Member of the Ohio House of Representatives from the 69th district
- Incumbent
- Assumed office January 3, 2023
- Preceded by: Sharon Ray

Member of the Ohio House of Representatives from the 72nd district
- In office June 25, 2021 – December 31, 2022
- Preceded by: Larry Householder
- Succeeded by: Gail Pavliga

Personal details
- Born: Ohio, United States
- Party: Republican
- Spouse: Megan
- Children: 2
- Education: Ohio State University (BS)
- Police career
- Branch: Ohio State Highway Patrol
- Rank: Commander

= Kevin D. Miller =

American politician

Kevin D. Miller (born c. 1975) is an American politician and law enforcement officer who was appointed to serve as a member of the Ohio House of Representatives from the 72nd district.
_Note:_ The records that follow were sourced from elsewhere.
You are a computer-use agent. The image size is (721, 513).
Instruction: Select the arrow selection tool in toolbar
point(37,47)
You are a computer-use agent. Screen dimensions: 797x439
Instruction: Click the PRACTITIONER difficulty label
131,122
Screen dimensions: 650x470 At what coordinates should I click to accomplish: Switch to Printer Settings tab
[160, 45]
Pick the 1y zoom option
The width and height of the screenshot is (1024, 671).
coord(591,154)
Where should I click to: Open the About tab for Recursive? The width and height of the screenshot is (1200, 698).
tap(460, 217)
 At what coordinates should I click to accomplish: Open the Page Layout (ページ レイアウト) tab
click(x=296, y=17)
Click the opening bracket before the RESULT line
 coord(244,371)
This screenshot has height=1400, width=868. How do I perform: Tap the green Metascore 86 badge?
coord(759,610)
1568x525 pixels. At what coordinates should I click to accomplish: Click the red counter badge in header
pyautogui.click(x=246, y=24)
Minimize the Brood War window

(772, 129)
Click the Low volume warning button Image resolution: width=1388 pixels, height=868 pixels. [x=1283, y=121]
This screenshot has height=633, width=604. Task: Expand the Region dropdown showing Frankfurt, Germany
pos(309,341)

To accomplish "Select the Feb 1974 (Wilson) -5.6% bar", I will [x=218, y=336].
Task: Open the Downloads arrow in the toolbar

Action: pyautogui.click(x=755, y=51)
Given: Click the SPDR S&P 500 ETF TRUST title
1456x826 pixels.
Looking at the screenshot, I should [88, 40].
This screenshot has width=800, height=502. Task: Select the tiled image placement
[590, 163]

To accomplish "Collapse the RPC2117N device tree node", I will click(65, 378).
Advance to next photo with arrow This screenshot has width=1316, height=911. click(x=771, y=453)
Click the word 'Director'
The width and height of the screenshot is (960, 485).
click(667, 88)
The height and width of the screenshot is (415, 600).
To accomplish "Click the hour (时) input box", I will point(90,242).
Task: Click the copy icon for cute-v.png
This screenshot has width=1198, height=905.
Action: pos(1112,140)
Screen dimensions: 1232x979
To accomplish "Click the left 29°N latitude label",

Miller has previously worked as a commander with the Ohio State Highway Patrol.

==Education==
Miller earned a Bachelor of Science degree from Ohio State University in 1997.

==Career==
Miller has served as a member of the Ohio State Highway Patrol for 22 years, including as a commander, labor relations advocate, and trooper. He most recently served as the Highway Patrol's legislative liaison. On June 25, 2021, it was announced that Miller would replace former Speaker Larry Householder in the Ohio House of Representatives after Householder was expelled from the house on June 16, 2021.